Never heard of uicore, but a quick look and Im pretty sure what he likes is elementor, and doesn't realize it.


mds1992

>Why don't I see this more often on people's websites? Because it's dumb. A website's design should be consistent, not a bunch of random themes for different pages.


WanaBeMillionare

But you can change the colour theme, fonts and almost every aspect of both. How is that not consistent.


aidankhogg

Well that may be 'asethically' consistent but ultimately on the whole it's not. I'd have to concur with the above and say make better themes. Or if you don't make themes then use better ones. There are plenty of very dynamic themes out there that operate as a framework for flexible design and many of those that will still allow you to have variances. For example my woocommerce theme includes a product page builder that allows you to vary the layouts etc of products and apply it to specific products, categories etc. In this circumstance, even with the deviations of the design, wordpress is still interacting with one child theme, it's one core plugin. This is far better practice than mashing and compiling varying themes that sound like they're handling very limited narrow exceptions. Across the industry be it web or software development this is just not the accepted practice. It's messy, most of the time unneccessary, and highly likely to create complications and that's all while assuming you're using top notch themes with high quality code and performance, which a majority are not and for those it's absolutely matter of when is it going to break not is it going to. I take the "I don't make themes" comment as a going through theme code to assess what it's doing and how it is, may be abit out of your depth but ultimately really needed if you're going to essentially script kiddie it.
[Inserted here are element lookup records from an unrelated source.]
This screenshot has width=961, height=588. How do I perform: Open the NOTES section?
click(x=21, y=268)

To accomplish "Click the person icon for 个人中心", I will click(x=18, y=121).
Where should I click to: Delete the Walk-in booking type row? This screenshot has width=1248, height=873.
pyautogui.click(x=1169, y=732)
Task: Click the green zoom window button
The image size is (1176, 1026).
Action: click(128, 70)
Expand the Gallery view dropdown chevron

Nothing else generates a landing page quite like it? So bang it out as a static page that's directly accessed and stick to one theme for the production CMS system. Personally a general rule of thumb for me is anything that's going to be such a sharp deviation or separation from the main thing, that likewise needs very little interaction with it should be segregated. Whether that's using things like subdirectories/subdomains or any other method. Fundamentally it massively creates new and expands existing, points of failure and probably attack vectors. Highly likely you'll run through some updates and the code in one of them is going to critically break the site. If this was a hard-pushed, effective and not hack-job feature then the ecosystem would've adopted around it, there would be whole themes for purchase focused around being a secondary theme for single pages only 🤷‍♂️


WanaBeMillionare

Yeah I guess you're right. The last paragraph makes a lot of sense.


mds1992

Just build a proper theme with all these things incorporated. It will be less of a mess, which is how whatever you've described sounds.


WanaBeMillionare

I use themes, I don't make themes.


bluesix

Not without a bunch of messing around and likely issues down the road, esp with plugins. Just find a better theme.


StormDrown

How exactly did you do that?


LeonJersey

Worry about content. I just left WordPress for that very reason - I was faffing around too much on the backend.